Dissemination control in dynamic data clustering for dense IIoT against false data injection attack

Summary The Internet of Things (IoT) has made possible the development of increasingly driven services, like industrial Industrial Internet of Things (IIoT) services, that often deal with massive amounts of data. Meantime, as IIoT networks grow, the threats are even greater, and false data injection (FDI) attacks stand out as being one of the most aggressive. The majority of current solutions to handle this attack do not take into account the data validation, especially on the data clustering service. Aiming to advance on the issue, this work introduces CON sensus Based Data FI lteri N g for I I o T (CONFINIT), an intrusion detection system for mitigating FDI attacks on the data dissemination service performing in dense IIoT networks. CONFINIT combines watchdog surveillance and collaborative consensus strategies for assertively excluding various FDI attacks. The simulations showed that CONFINIT compared with Dynamic Data‐aware Firefly‐based Clustering (DDFC) increased by up to 35%–40% the number of clusters without attackers in a gas pressure IIoT environment.
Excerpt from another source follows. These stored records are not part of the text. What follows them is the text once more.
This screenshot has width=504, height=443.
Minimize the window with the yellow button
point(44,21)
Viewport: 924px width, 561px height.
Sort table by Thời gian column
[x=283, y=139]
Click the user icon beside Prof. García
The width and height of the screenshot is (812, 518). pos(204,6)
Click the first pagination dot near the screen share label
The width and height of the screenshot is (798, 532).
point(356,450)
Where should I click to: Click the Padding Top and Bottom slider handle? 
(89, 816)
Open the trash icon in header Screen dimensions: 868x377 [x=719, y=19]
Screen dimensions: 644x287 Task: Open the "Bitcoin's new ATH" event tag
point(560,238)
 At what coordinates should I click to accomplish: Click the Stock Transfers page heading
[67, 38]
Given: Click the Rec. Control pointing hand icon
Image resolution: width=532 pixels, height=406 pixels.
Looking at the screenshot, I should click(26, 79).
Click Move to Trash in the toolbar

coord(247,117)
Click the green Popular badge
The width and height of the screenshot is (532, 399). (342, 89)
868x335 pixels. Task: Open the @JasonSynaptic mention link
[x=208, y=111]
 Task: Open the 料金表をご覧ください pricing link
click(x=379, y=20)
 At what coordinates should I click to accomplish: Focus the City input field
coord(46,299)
CONFINIT achieved attack detection rates (DRs) of 99%, accuracy of 90, and F1 score of 0.81 in multiple IIoT scenarios, with only up to 3.2% and 3.6% of false negatives and positives rates, respectively. Moreover, under two variants of FDI attacks, called Churn and Sensitive attacks, CONFINIT achieved DRs of 100%, accuracy of 99, and F1 of 0.93 with less than 2% of false positives and negatives rates.